- [Exercise]: Transcribe all the entries word for word, but omit the images.
◇ ◇ ◇ ◇
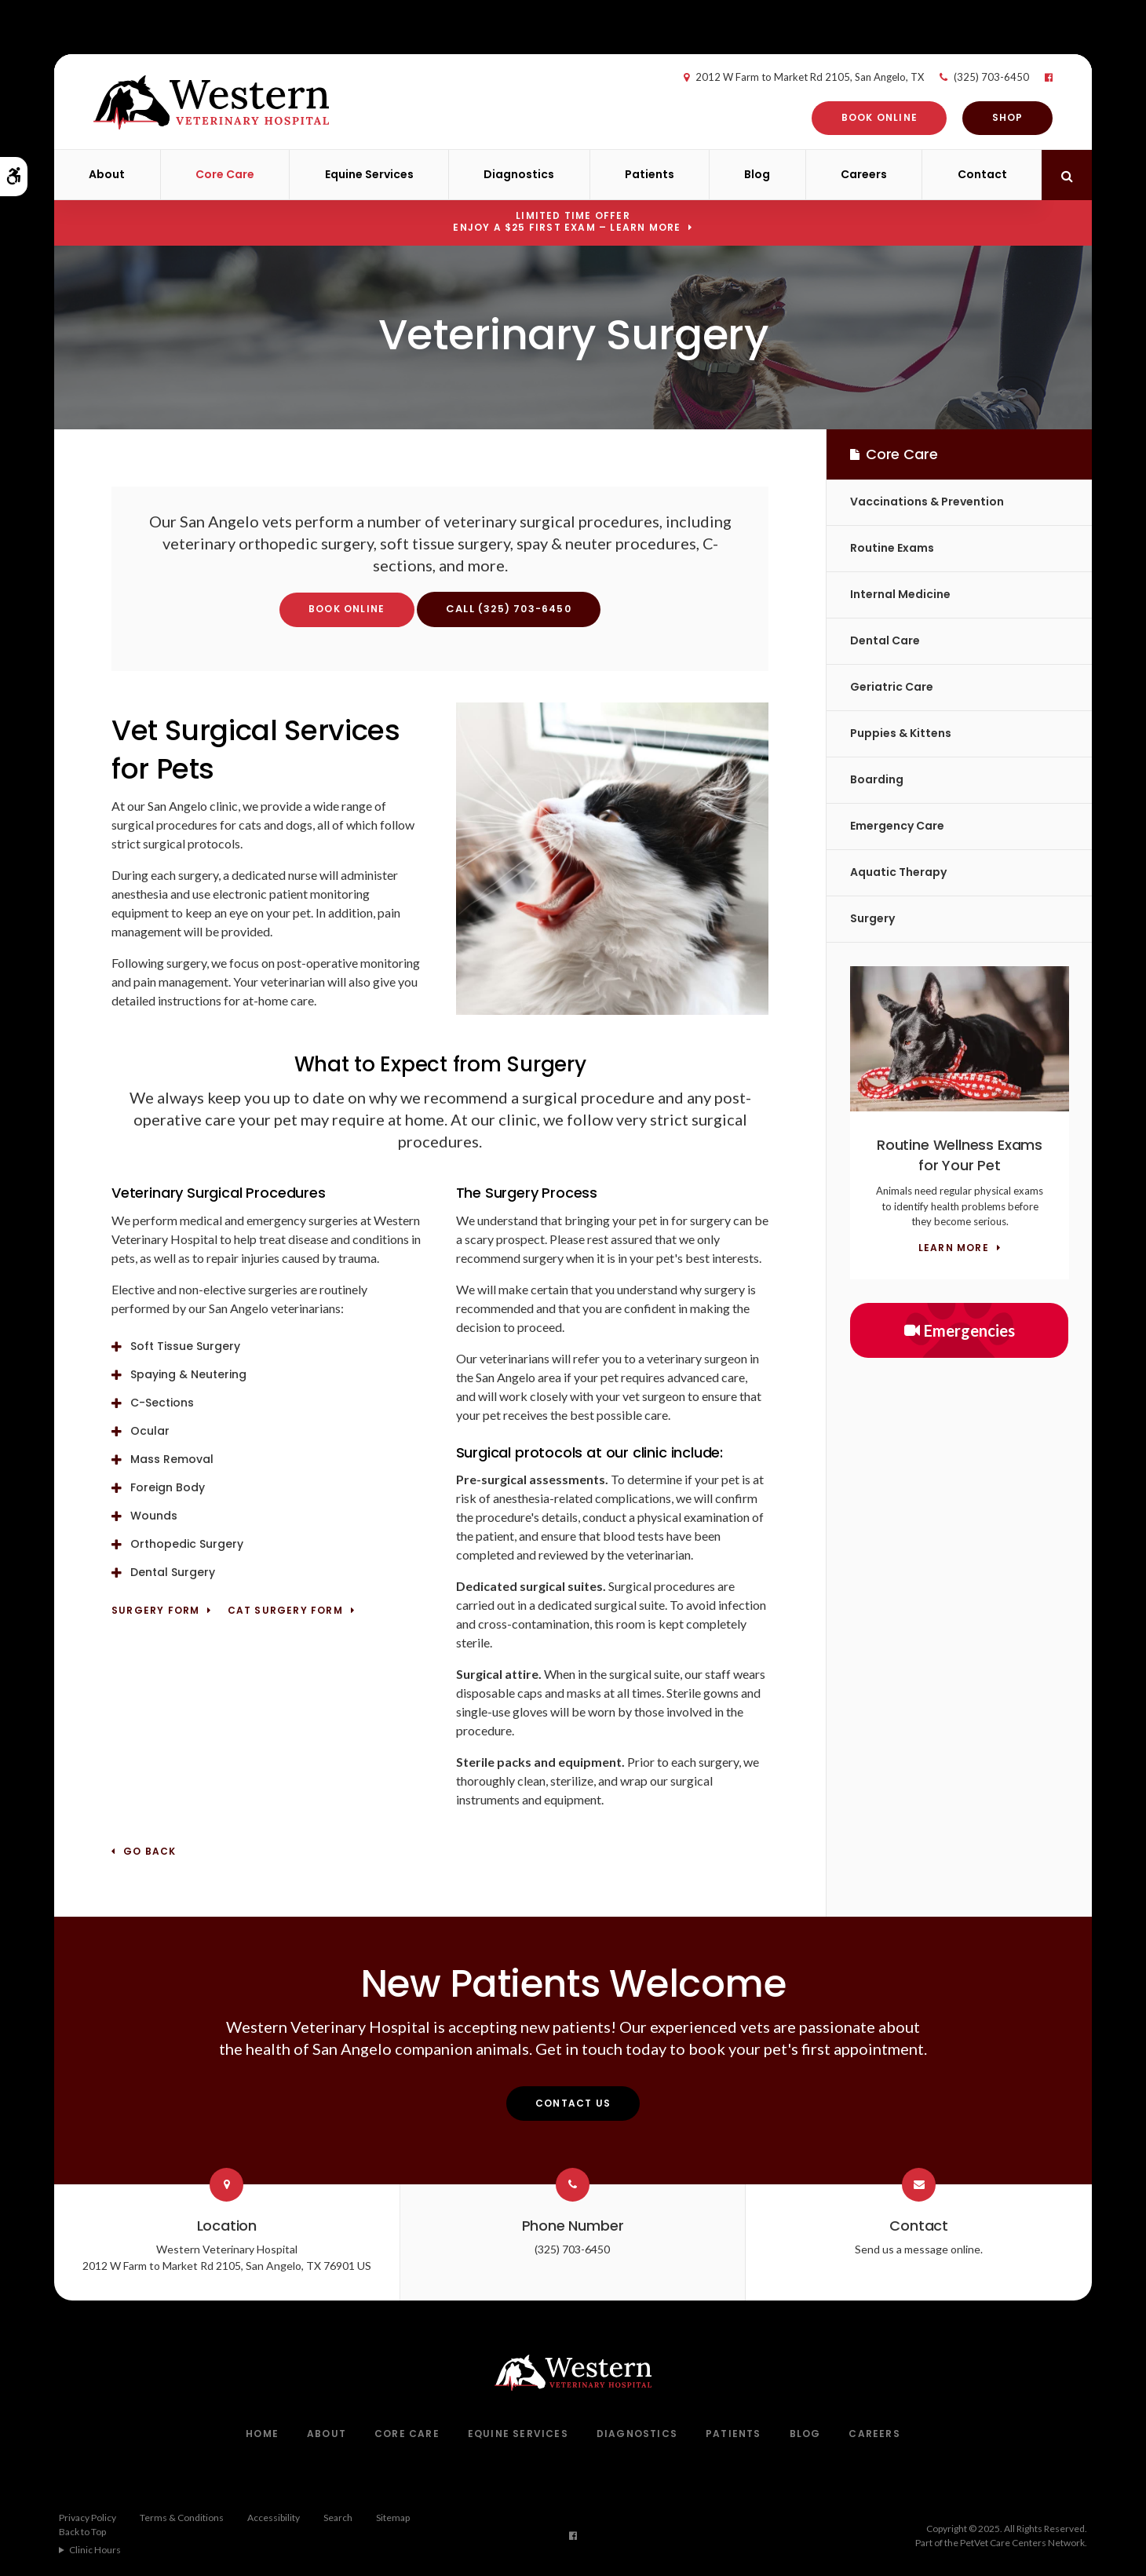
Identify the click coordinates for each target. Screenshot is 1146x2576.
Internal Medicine (900, 594)
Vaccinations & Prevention (927, 501)
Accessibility (273, 2517)
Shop (989, 117)
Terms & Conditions (182, 2517)
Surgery (872, 918)
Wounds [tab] (153, 1515)
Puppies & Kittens (900, 733)
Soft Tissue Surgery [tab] (185, 1346)
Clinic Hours (95, 2550)
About (107, 174)
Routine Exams (892, 548)
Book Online (861, 117)
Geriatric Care (891, 687)
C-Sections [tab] (162, 1402)
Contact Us (573, 2103)
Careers (864, 174)
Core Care (224, 174)
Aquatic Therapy (898, 872)
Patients (649, 174)
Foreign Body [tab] (167, 1487)
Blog (757, 174)
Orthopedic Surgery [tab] (186, 1544)
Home (262, 2433)
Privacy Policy (87, 2517)
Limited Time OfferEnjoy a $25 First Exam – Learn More (567, 221)
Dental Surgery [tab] (172, 1572)
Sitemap (393, 2517)
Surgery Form (155, 1611)
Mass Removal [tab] (172, 1459)
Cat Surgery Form (285, 1611)
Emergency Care (897, 826)
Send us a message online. (919, 2249)
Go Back (149, 1852)
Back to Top (82, 2532)
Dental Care (885, 640)
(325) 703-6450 (973, 77)
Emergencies (959, 1330)
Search (337, 2517)
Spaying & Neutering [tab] (188, 1374)
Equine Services (369, 174)
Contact (982, 174)
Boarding (876, 779)
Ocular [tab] (150, 1431)
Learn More (953, 1248)
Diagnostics (519, 174)
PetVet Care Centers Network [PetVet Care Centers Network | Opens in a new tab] (1022, 2543)
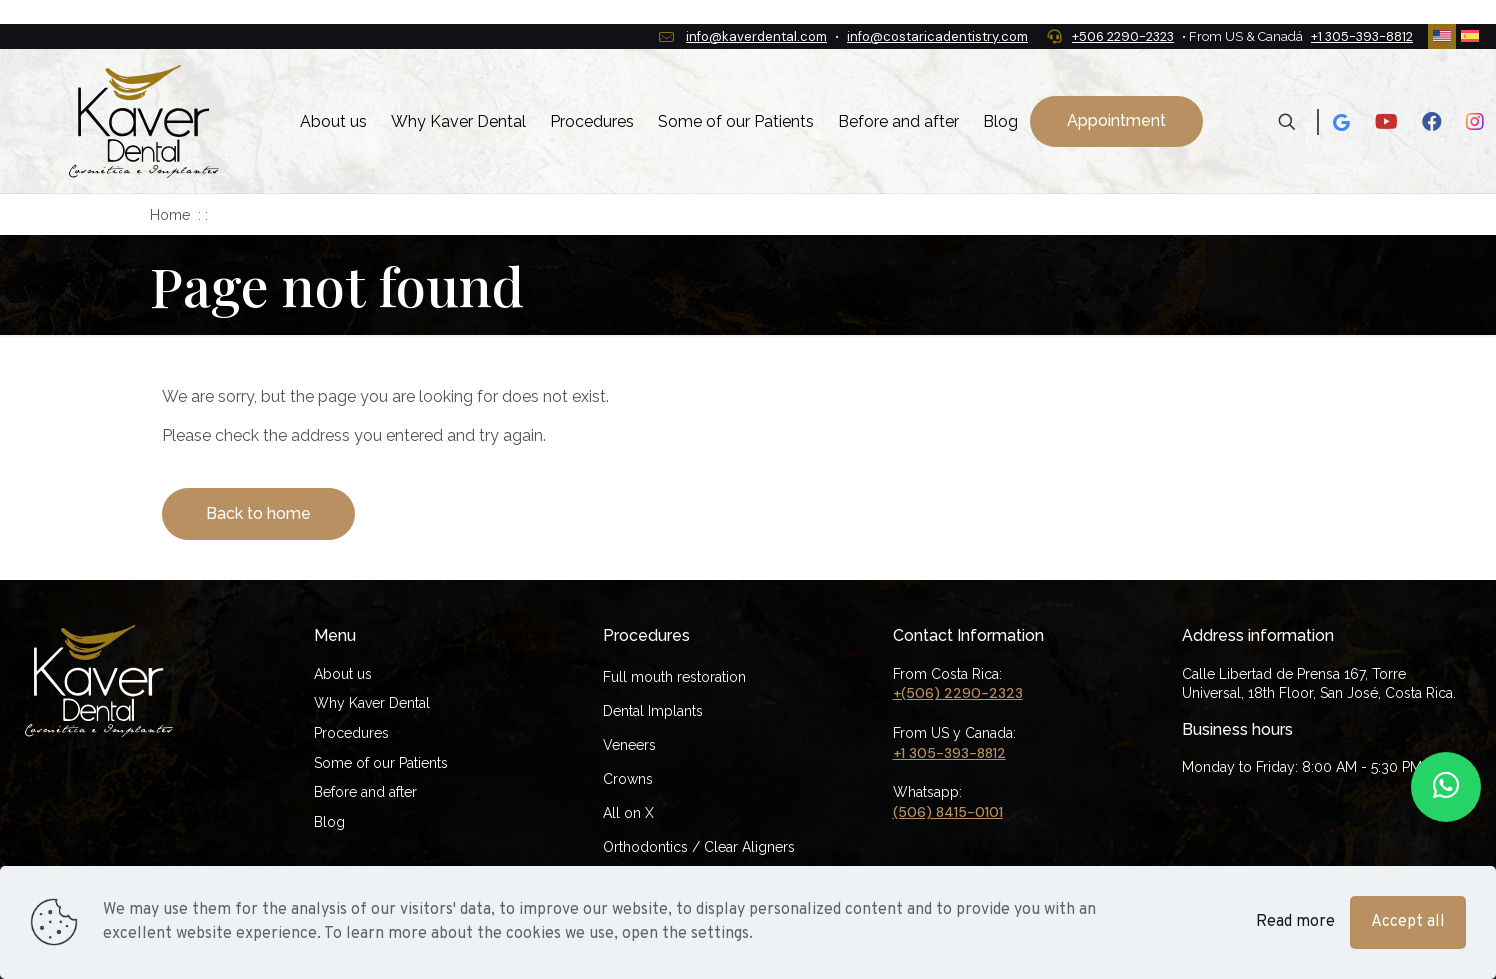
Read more (1295, 922)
◇ ◇ ◇ ◇
- [Solved exercise]:
Identify the click coordinates for each target. Screenshot is 1146x2576.
Internal Medicine (900, 594)
Vaccinations & Prevention (927, 501)
Accessibility (273, 2517)
Shop (989, 117)
Terms & Conditions (182, 2517)
Surgery (872, 918)
Wounds [tab] (153, 1515)
Puppies & Kittens (900, 733)
Soft Tissue Surgery [tab] (185, 1346)
Clinic Hours (95, 2550)
About (107, 174)
Routine Exams (892, 548)
Book Online (861, 117)
Geriatric Care (891, 687)
C-Sections [tab] (162, 1402)
Contact Us (573, 2103)
Careers (864, 174)
Core Care (224, 174)
Aquatic Therapy (898, 872)
Patients (649, 174)
Foreign Body [tab] (167, 1487)
Blog (757, 174)
Orthopedic Surgery [tab] (186, 1544)
Home (262, 2433)
Privacy Policy (87, 2517)
Limited Time OfferEnjoy a $25 First Exam – Learn More (567, 221)
Dental Surgery [tab] (172, 1572)
Sitemap (393, 2517)
Surgery Form (155, 1611)
Mass Removal [tab] (172, 1459)
Cat Surgery Form (285, 1611)
Emergency Care (897, 826)
Send us a message online. (919, 2249)
Go Back (149, 1852)
Back to Top (82, 2532)
Dental Care (885, 640)
(325) 703-6450 (973, 77)
Emergencies (959, 1330)
Search (337, 2517)
Spaying & Neutering [tab] (188, 1374)
Equine Services (369, 174)
Contact (982, 174)
Boarding (876, 779)
Ocular [tab] (150, 1431)
Learn More (953, 1248)
Diagnostics (519, 174)
PetVet Care Centers Network [PetVet Care Centers Network | Opens in a new tab] (1022, 2543)
Read more (1295, 922)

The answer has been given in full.